Aunt Phillis's Cabin eBook

Seth and Mary Eastman
This eBook from the Gutenberg Project consists of approximately 376 pages of information about Aunt Phillis's Cabin.

Aunt Phillis's Cabin eBook

Seth and Mary Eastman
This eBook from the Gutenberg Project consists of approximately 376 pages of information about Aunt Phillis's Cabin.

“There was little of my large fortune left at your father’s death; we have been almost dependant on your uncle.  Yet it has not been dependance; he is too generous to let us feel that.  On your father’s death-bed, he was all in all to him—­never leaving him; inducing him to turn his thoughts to the future opening before him.  He taught me where to look for comfort, and bore with me when in my impatient grief I refused to seek it.  He took you, then almost an infant, to his heart, has cherished you as his own, and now looks forward to the happiness of seeing you his son’s wife; will you so cruelly disappoint him?”

“I will do whatever you ask me, dear mother,” said Alice.  “I will never see Walter again, if that will content you.  I have already told him that I can never be to him more than I have always been—­a sister.  Yet I cannot help loving him.”

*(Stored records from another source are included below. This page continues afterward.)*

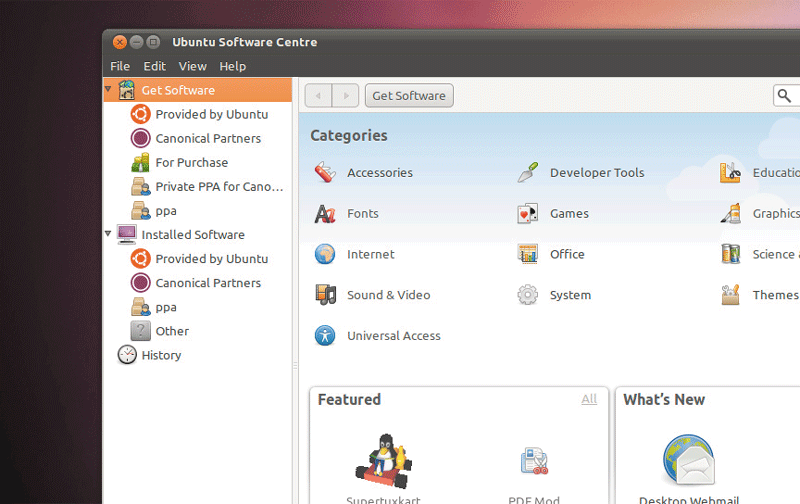The width and height of the screenshot is (800, 504).
Task: Open the Sound & Video category icon
Action: [x=325, y=295]
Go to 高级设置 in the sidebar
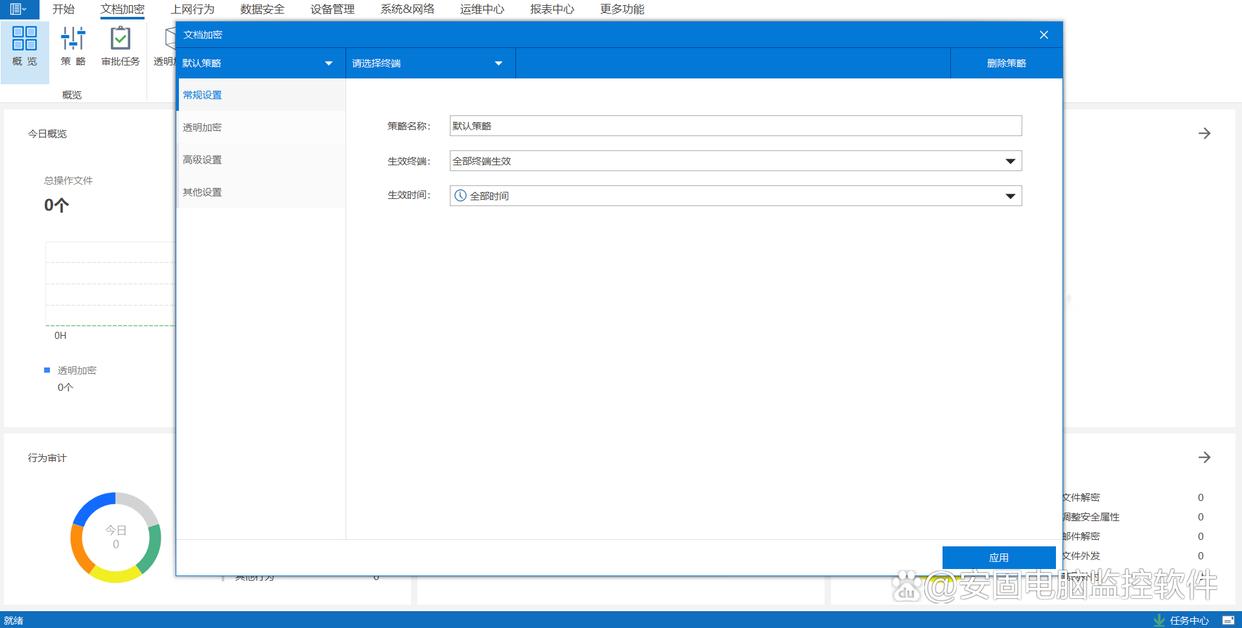The image size is (1242, 628). tap(202, 160)
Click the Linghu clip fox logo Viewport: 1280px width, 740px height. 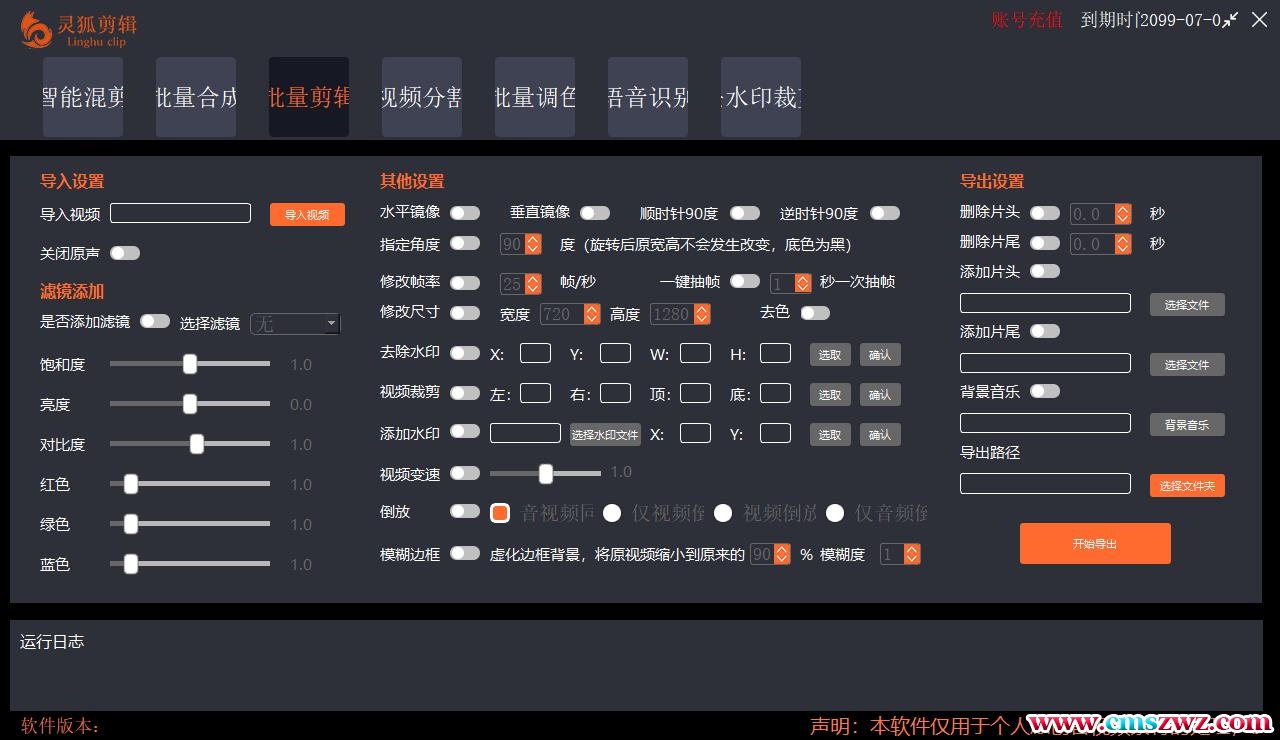coord(37,29)
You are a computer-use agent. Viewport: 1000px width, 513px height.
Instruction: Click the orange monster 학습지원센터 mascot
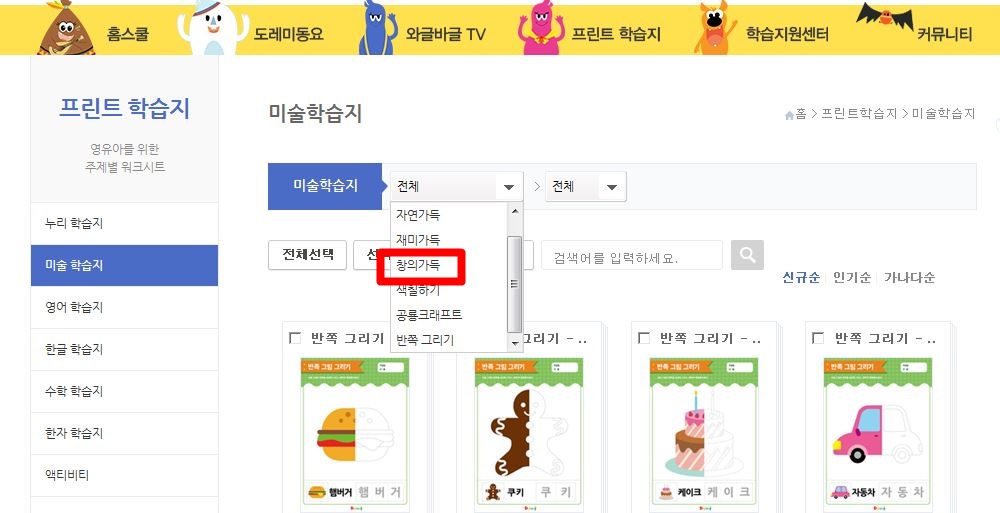coord(714,27)
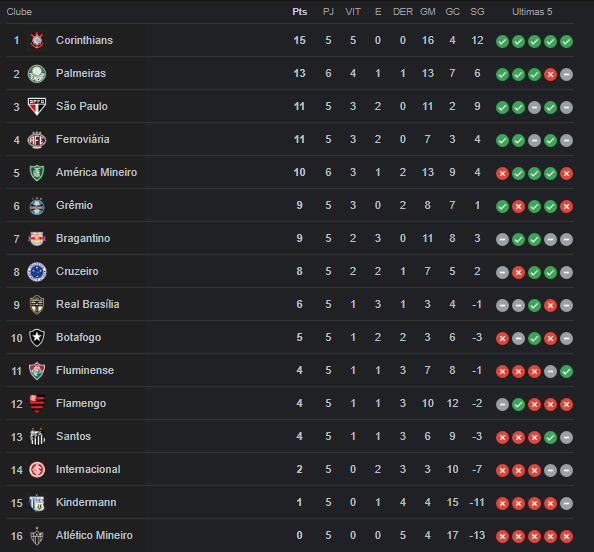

“Cannot help loving a man whose very birth is attended with shame,” said Mrs. Weston; “whose passions are ungovernable, who has already treated with the basest ingratitude his kindest friends?  Have you so little pride?  I will not reproach you, my darling; promise me you will never see Walter again, after to-morrow, without my knowledge.  I can trust you.  Oh! give up forever the thought of being his wife, if ever you have entertained it.  Time will show you the justice of my fears, and time will bring back your old feelings for Arthur, and we shall be happy again.”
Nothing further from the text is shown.